To reconstruct a single sample Lioness Pearson correlation network (this can take some time):

python run_puma.py -e ./ToyData/ToyExpressionData.txt -m ./ToyData/ToyMotifData.txt -p ./ToyData/ToyPPIData.txt -i ToyData/ToyMiRList.txt -o output_puma.txt -q output_lioness.txt

Run from python

Fire up your python shell or ipython notebook. Import the classes in the PyPuma library:

from pypuma.puma import Puma
from pypuma.lioness import Lioness

Run the Puma algorithm, leave out motif and PPI data to use Pearson correlation network:

puma_obj = Puma('ToyData/ToyExpressionData.txt', 'ToyData/ToyMotifData.txt', 'ToyData/ToyPPIData.txt','ToyData/ToyMiRList.txt')

Save the results:

puma_obj.save_puma_results('Toy_Puma.pairs.txt')

Return a network plot:

puma_obj.top_network_plot(top=70, file='top_genes.png')

Calculate indegrees for further analysis:

indegree = puma_obj.return_puma_indegree()

Calculate outdegrees for further analysis:

outdegree = puma_obj.return_puma_outdegree()

Run the Lioness algorithm for single sample networks:

lioness_obj = Lioness(puma_obj)

Save Lioness results:

lioness_obj.save_lioness_results('Toy_Lioness.txt')

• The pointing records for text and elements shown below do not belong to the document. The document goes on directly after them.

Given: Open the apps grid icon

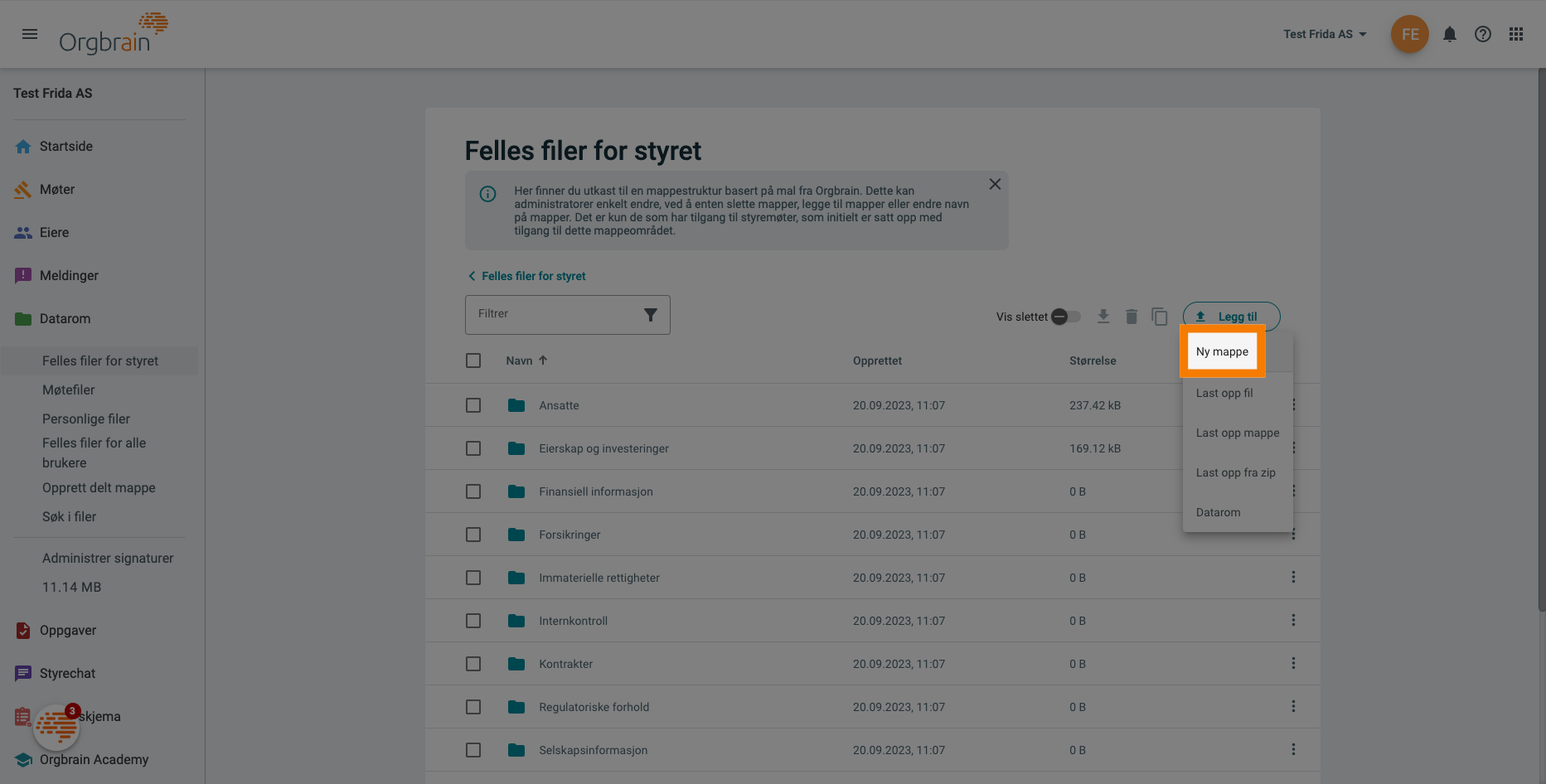Looking at the screenshot, I should point(1515,34).
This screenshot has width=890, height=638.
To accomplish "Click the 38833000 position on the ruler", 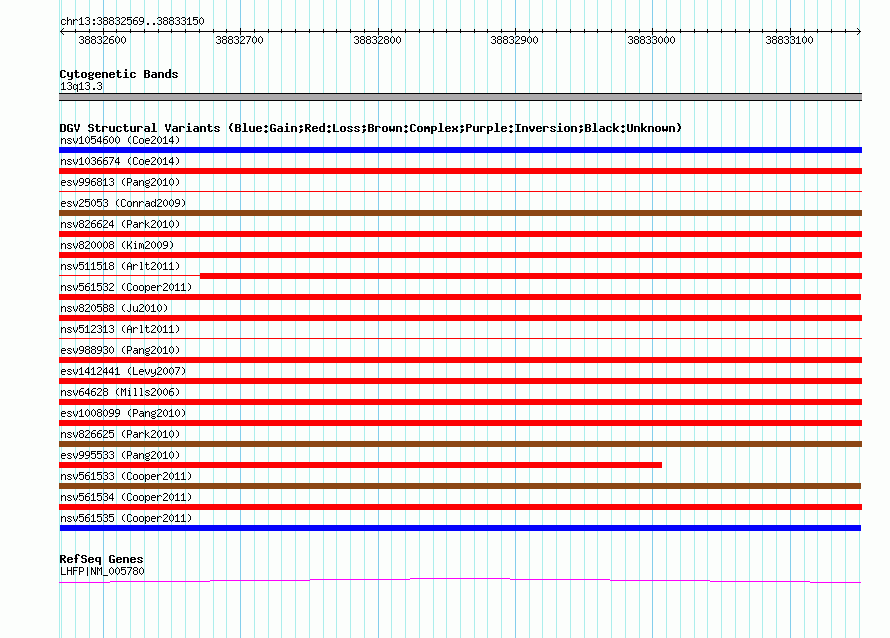I will click(651, 40).
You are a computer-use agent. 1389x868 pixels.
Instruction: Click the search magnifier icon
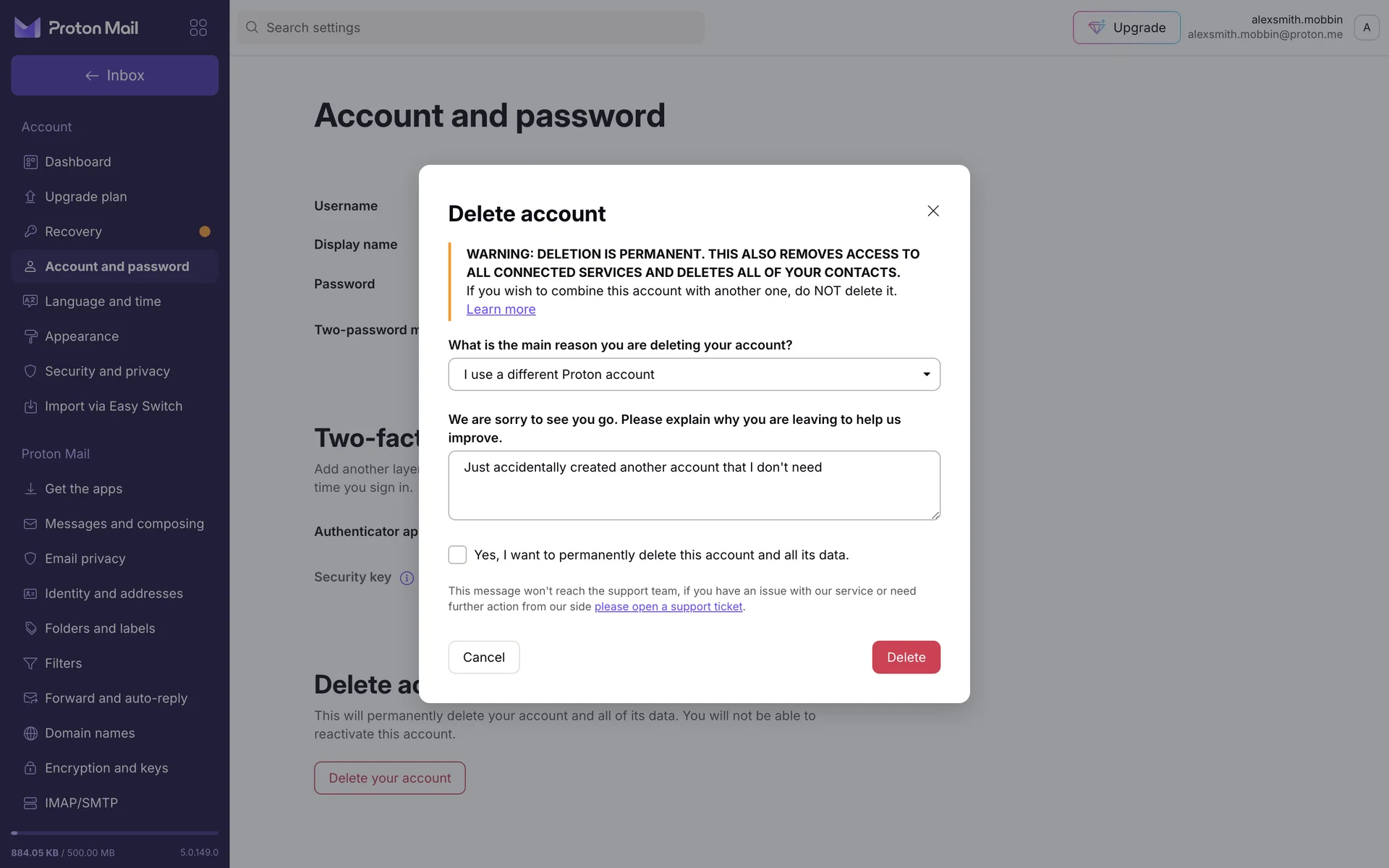click(252, 27)
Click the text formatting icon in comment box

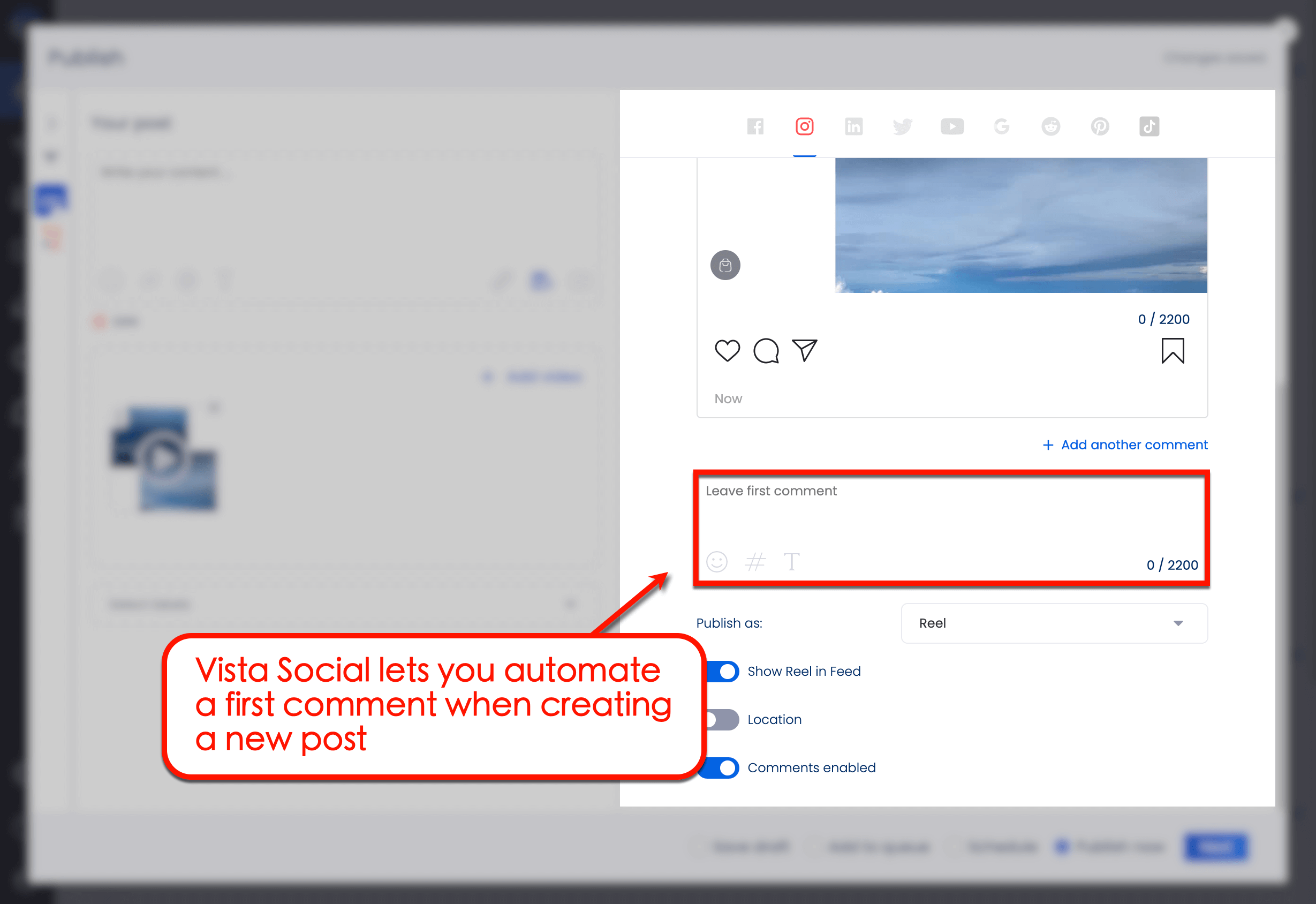[792, 561]
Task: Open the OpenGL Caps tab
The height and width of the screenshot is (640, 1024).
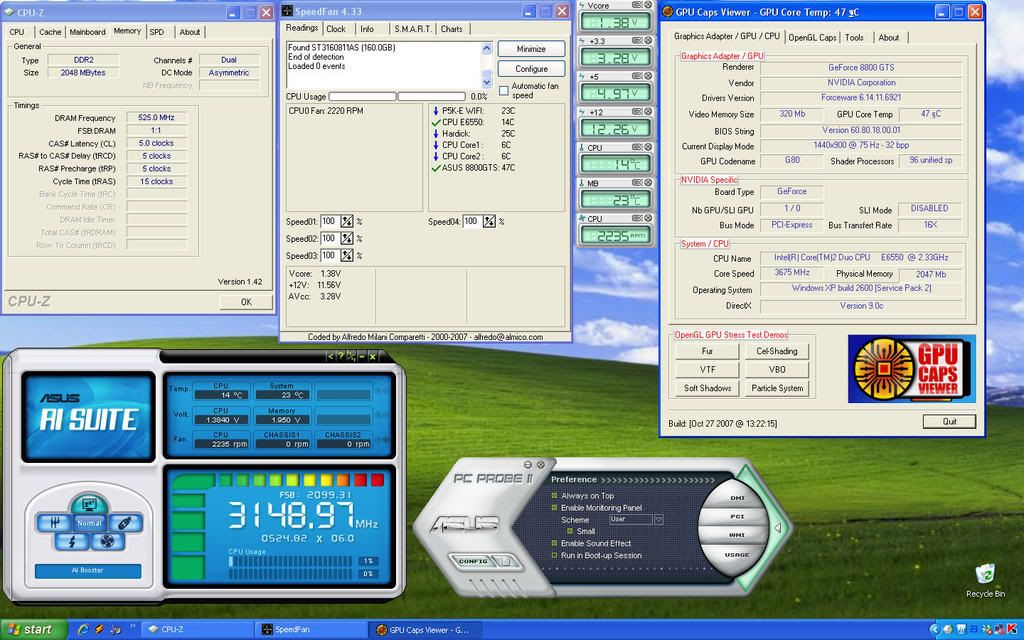Action: coord(812,37)
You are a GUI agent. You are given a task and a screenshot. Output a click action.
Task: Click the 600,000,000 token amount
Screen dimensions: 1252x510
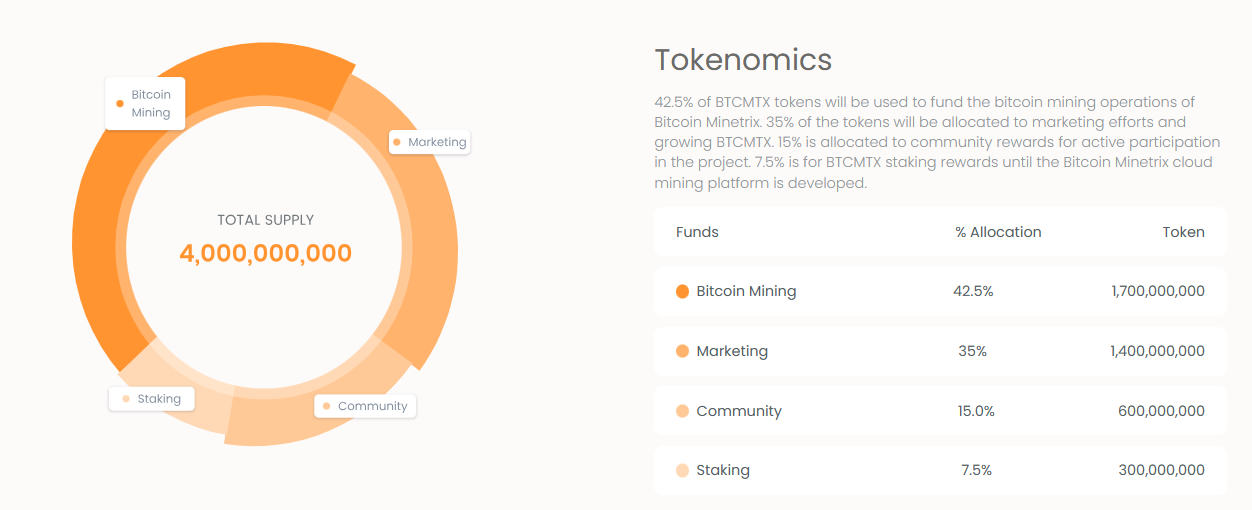pyautogui.click(x=1161, y=411)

Return a network plot for one of the Lioness single sample networks:

plot = AnalyzeLioness(lioness_obj)
plot.top_network_plot(column= 0, top=100, file='top_100_genes.png')

Toy data

The example gene expression data that we have available here contains gene expression profiles for different samples in the columns. Of note, this is just a small subset of a larger gene expression dataset. We provided these "toy" data so that the user can test the method.

However, if you plan to model gene regulatory networks on your own dataset, you should use your own expression data as input.